Equipment for cutting out your own stencils
Advanced Monoprinting Techniques
Chine Colle - Before monoprinting, tissue paper is glued down onto the substrate (heavier paper) and left to dry, you could use different coloured tissue papers to your image or thin book pages, sheet music, maps, dress pattern paper? this technique provides a two-layer paper support for your image and could make for some interesting outcomes? This technique originated from China and Japan.
Multi coloured monoprinting - there are two ways to create different colours, one would be to roll different colours on top of each other on the plate, or roll two colours at the same time with your roller, half and half, then transfer the colours onto your plate/slab.
Using the additive technique you can brush as many colours as you wish onto the plate before printing.
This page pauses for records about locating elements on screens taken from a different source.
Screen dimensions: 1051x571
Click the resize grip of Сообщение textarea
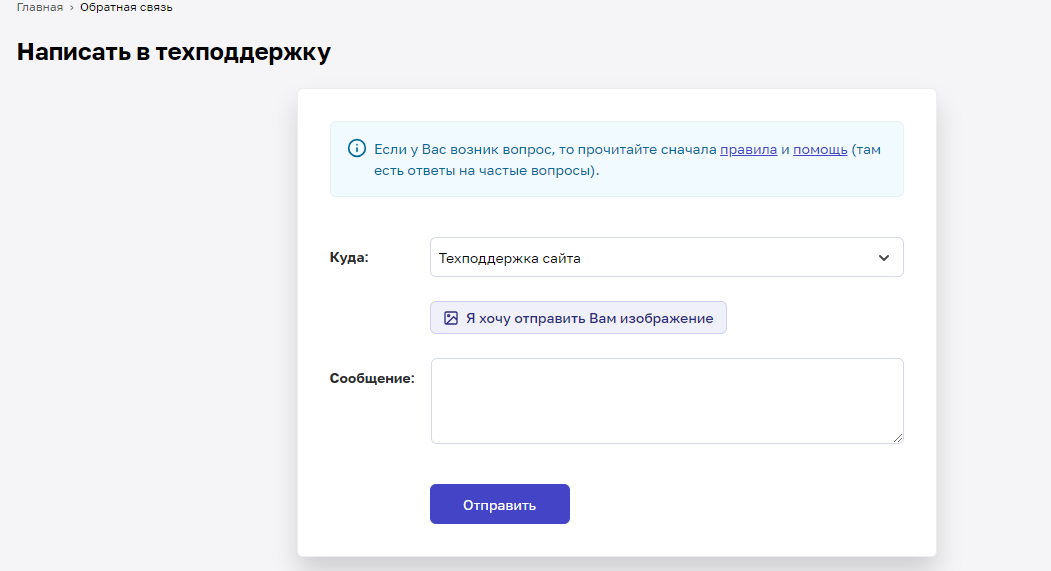(x=898, y=438)

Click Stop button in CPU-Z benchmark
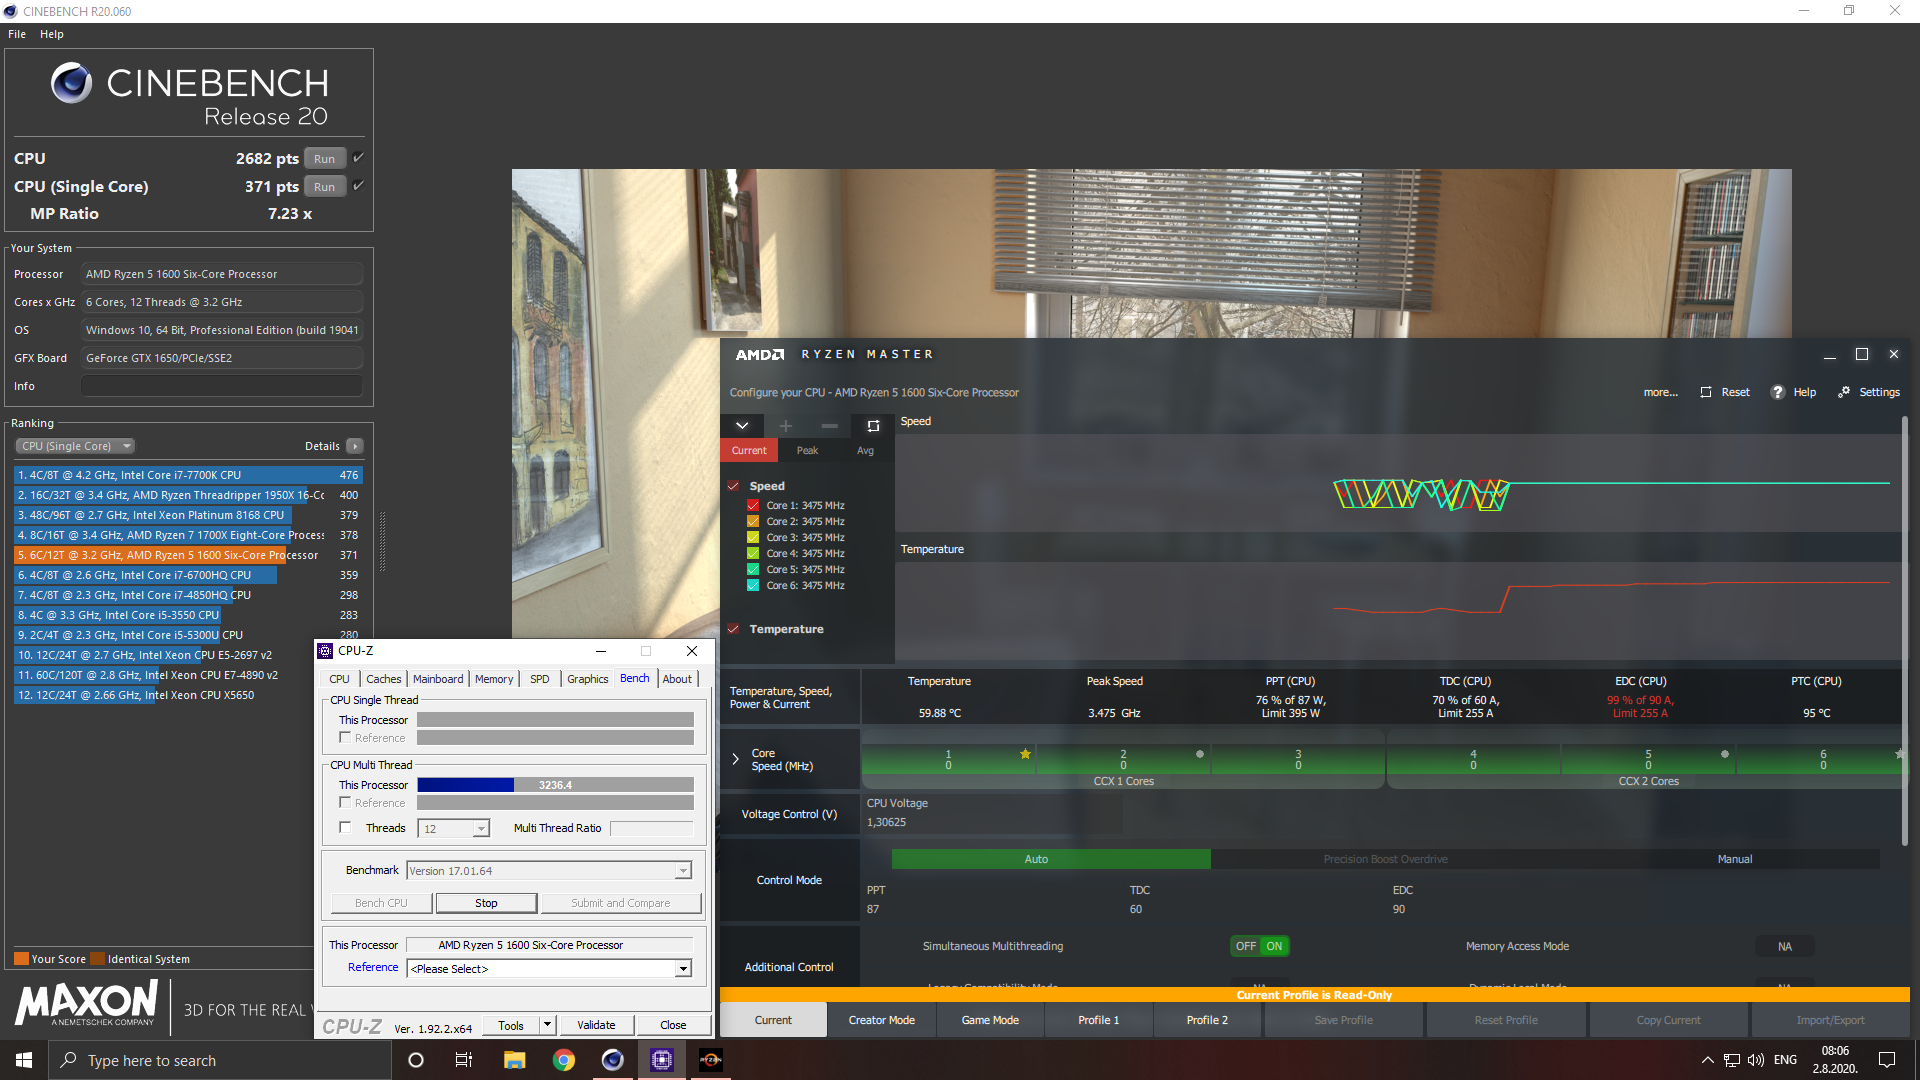[x=485, y=902]
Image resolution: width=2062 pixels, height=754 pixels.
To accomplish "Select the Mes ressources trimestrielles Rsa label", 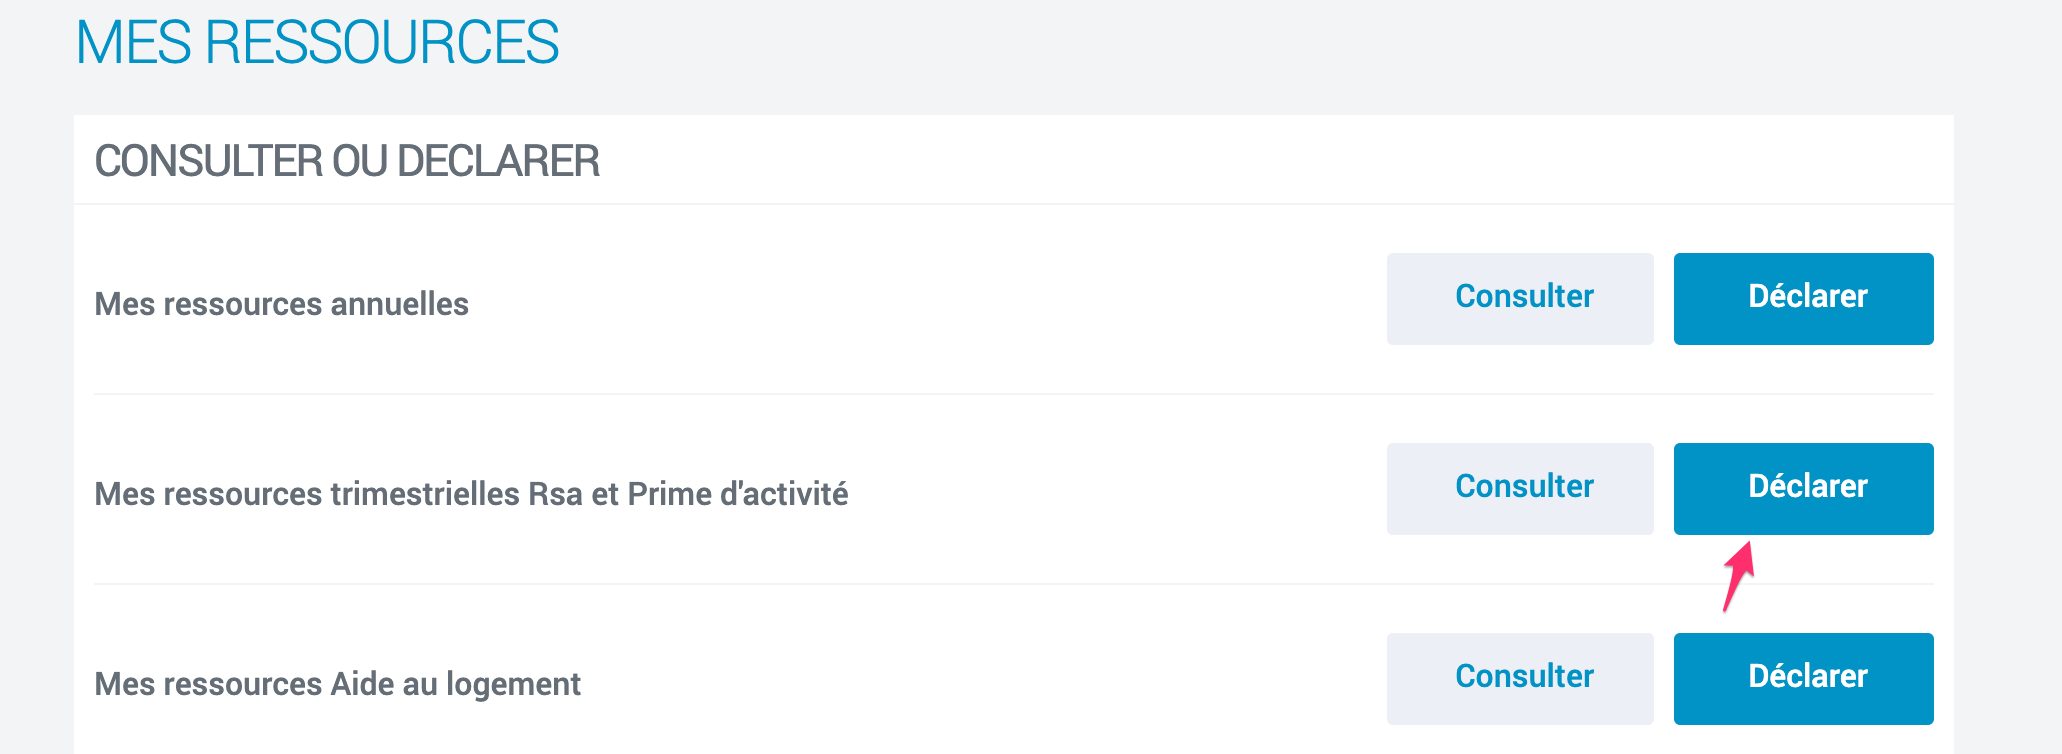I will 471,494.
Cartridge and Watercolor paper for monotype printing
- ARTdiscount Cartridge Paper Pack A1 - 25 Sheets
- Hereford Block Printing and Etching Paper
- Frisk Cartridge Paper Pad 150gsm 30sheets
- Frisk Black Mixed Media Paper Pad 250gsm 30 Sheets
- Seawhite All Black Paper Starter Sketchbook
- Clairefontaine Carb'On Black Paper Artist Sketch Pads
- Frisk Essentials Black Paper Pads - 135gsm - 30sheets
- Seawhite Tropical Coloured PAPER A3 - 10 sheet pack
We hope you have found this guide useful and helpful, and are now inspired to create monoprints using various techniques and other methods detailed above. Remember to stay curious and as we suggested at the beginning of this blog, you can create an original image and develop different Art prints very easily with inexpensive equipment and household items.